I have an OpenVPN network with a pretty much standard configuration:

  • auth.txt file with user and password
  • ca.crt file with the certificate
  • my-nat.pem file with the identity for my VPC

and the OpenVPN config:

client
dev tun
proto udp
remote some-ip-here some-port-here
ca /etc/openvpn/keys/ca.crt
auth-user-pass /etc/openvpn/keys/auth.txt
resolv-retry infinite
nobind
persist-key
persist-tun
ns-cert-type server
cipher AES-128-CBC
comp-lzo
status /var/log/openvpn-status.log
log /var/log/openvpn.log
log-append /var/log/openvpn.log
verb 3

And connect command: ssh -i "my-nat.pem" Ubuntu@machine-ip-here

How can I translate these files/config so I can use it with the built-in VPN connection on Windows 10?

4
  • 1
    The Windows built-in VPN client supports only IKEv2, L2TP, PPTP and SSTP tunneling protocols. OpenVPN uses a custom protocol, it is not compatible with the Windows built-in client.
    – jscott
    Feb 6, 2017 at 19:53
  • Huh, that's a problem. So if the VPN was setup on AWS's side using OpenVPN, I'm stuck with it? Well, "impossible" is still an answer. I'd accept it.
    – villasv
    Feb 6, 2017 at 19:59
  • 2
    Amazon's own VPN connections use IPsec, which is perfectly well supported in Windows without any additional software. It appears you've set up your own custom software VPN and chosen something else, OpenVPN. You could try setting up, e.g. StrongSwan instead. Feb 6, 2017 at 21:24
  • 1
    as far as I understand the question is not related to AWS. you have just Open VPN server hosted on AWS, you don't use AWS VPN, right? then I recommend to remove 'AWS' from the question title or replace it with OpenVPN because it's misleading and click-bites from search results.
    – Stanislav
    Mar 13, 2018 at 14:10

3 Answers 3

21

VPNs do have multiple protocols and for different protocols, different type of configurations are needed.

Here are the top 5 VPN protocols are explained: https://www.makeuseof.com/tag/major-vpn-protocols-explained/

As per this document, Windows 10 VPN supports L2TP, PPTP, SSTP and IKEv2 protocols and there is no support for OpenVPN protocol.

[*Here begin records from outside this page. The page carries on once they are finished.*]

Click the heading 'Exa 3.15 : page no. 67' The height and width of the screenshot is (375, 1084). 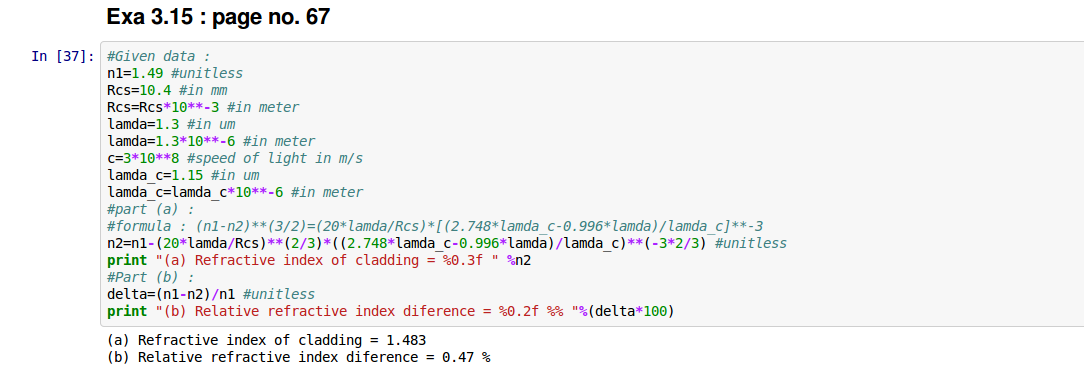218,17
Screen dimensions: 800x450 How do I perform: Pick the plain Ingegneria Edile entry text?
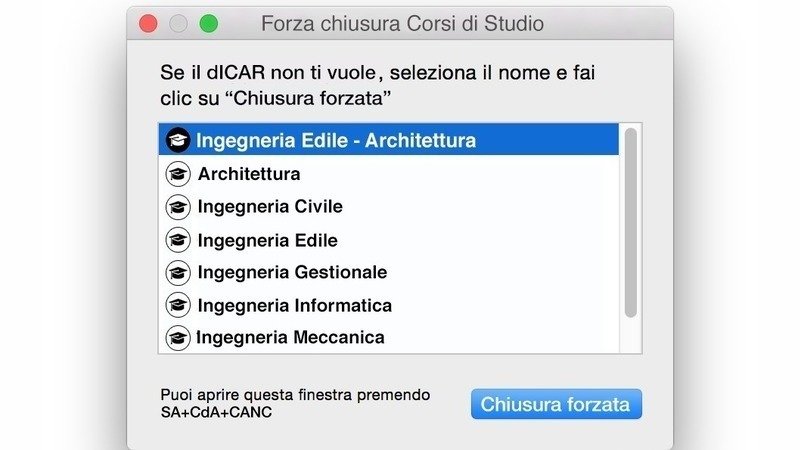coord(267,240)
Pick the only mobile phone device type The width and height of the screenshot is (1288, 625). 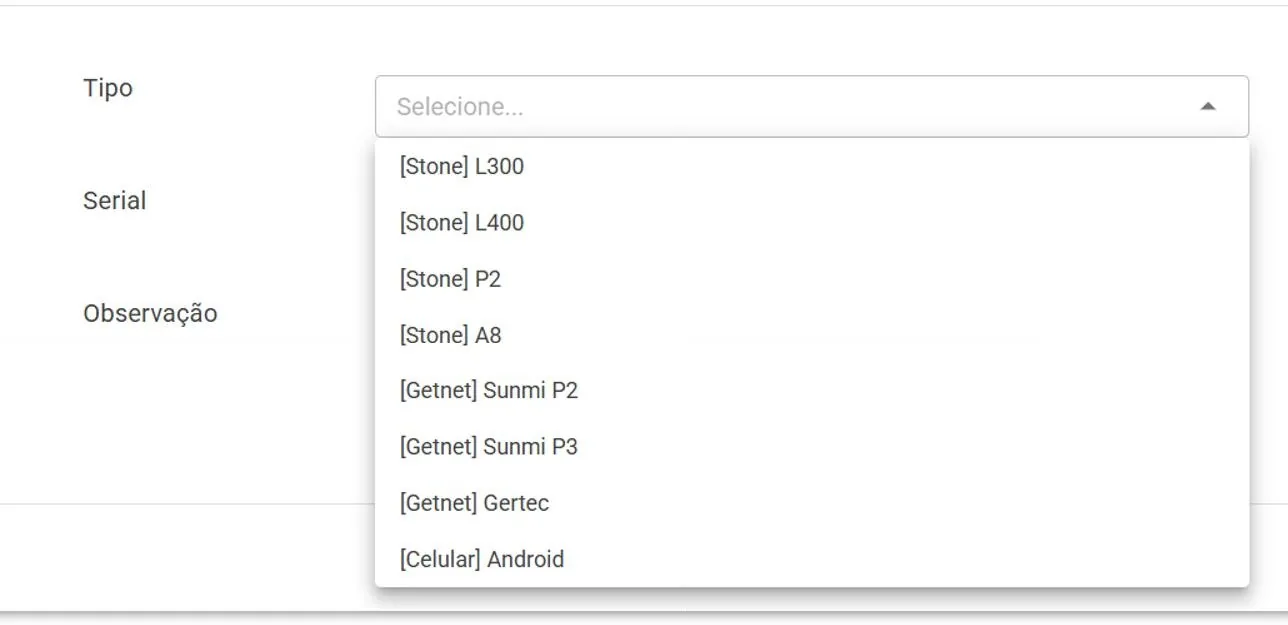pyautogui.click(x=812, y=559)
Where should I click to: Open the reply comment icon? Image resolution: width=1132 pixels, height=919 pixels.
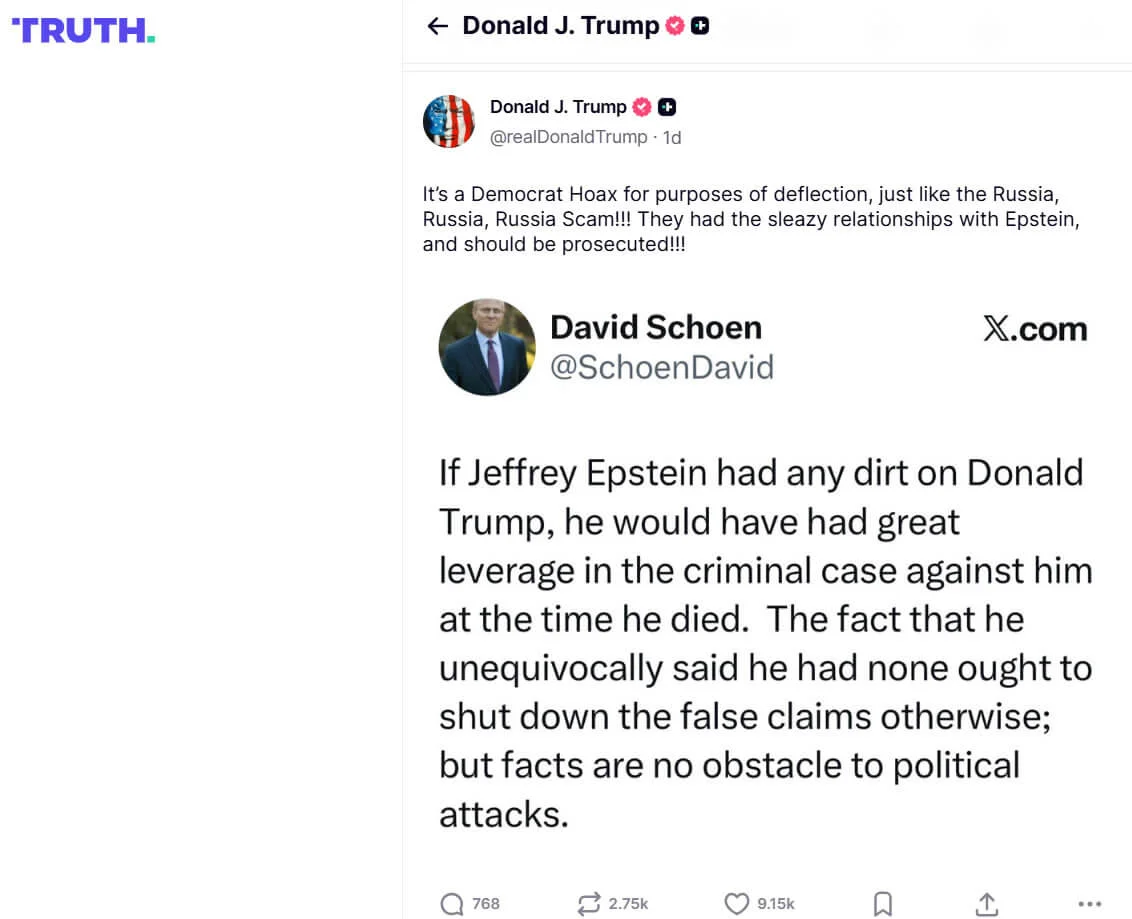pos(452,904)
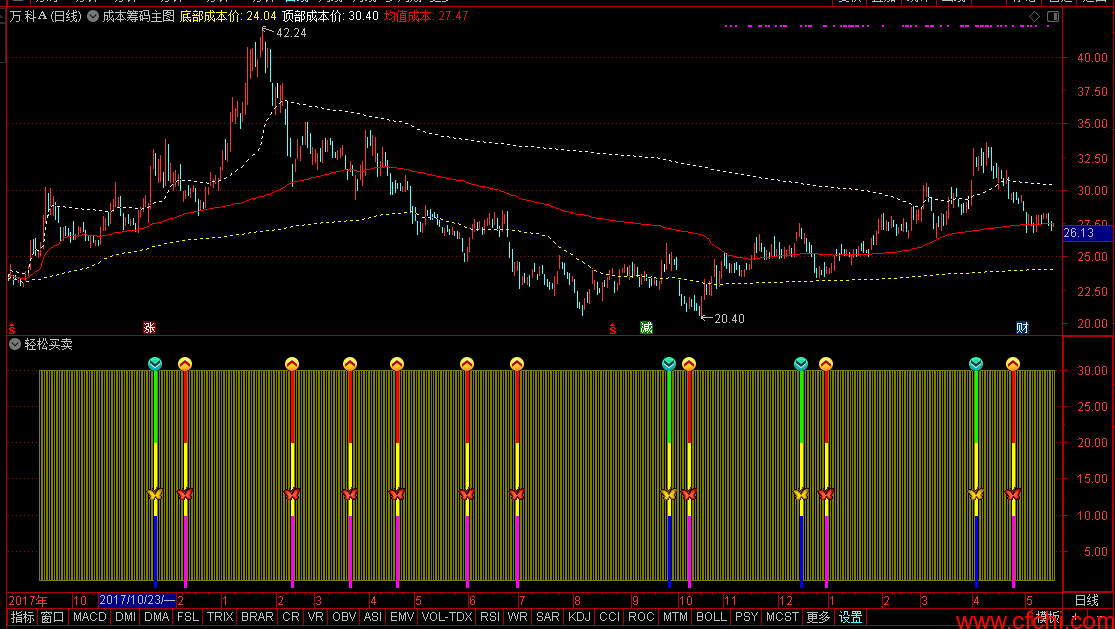
Task: Click the last golden butterfly icon
Action: [x=976, y=494]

In these cases, you need to download the OpenVPN software which will eventually register a Virtual Network driver and your VPN will work over that virtual driver.

1
  • Not in the defense of the Microsoft, but anyone can develop a VPN provider and some VPN software does it. These extend the list of the possible VPN connections after installation. Unfortunately, openvpn is not among them, but it could be developed.
    – peterh
    Feb 1 at 17:57
3

The OpenVPN protocol is not one that is built into Windows. Therefore a client program is required that can handle capturing the traffic you wish to send through the OpenVPN tunnel, and encrypting it and passing it to the OpenVPN server.

Reference:
https://openvpn.net/vpn-server-resources/connecting-to-access-server-with-windows/

1

The OpenVPN protocol is not built-in to Windows. OpenVPN is released under the GPLv2 license, which Microsoft won't use.

The Windows 10 built-in VPN support is not limited to only the protocols shipped by Microsoft (PPTP, L2TP, IPsec, SSTP, IKEv2). It can be extended using 3rd-party VPN provider plug-ins, but to my knowledge this is rare and there are none for OpenVPN, although there is an open issue requesting it. Instead, you should use the official OpenVPN Connect Client or one of the many 3rd-party OpenVPN clients.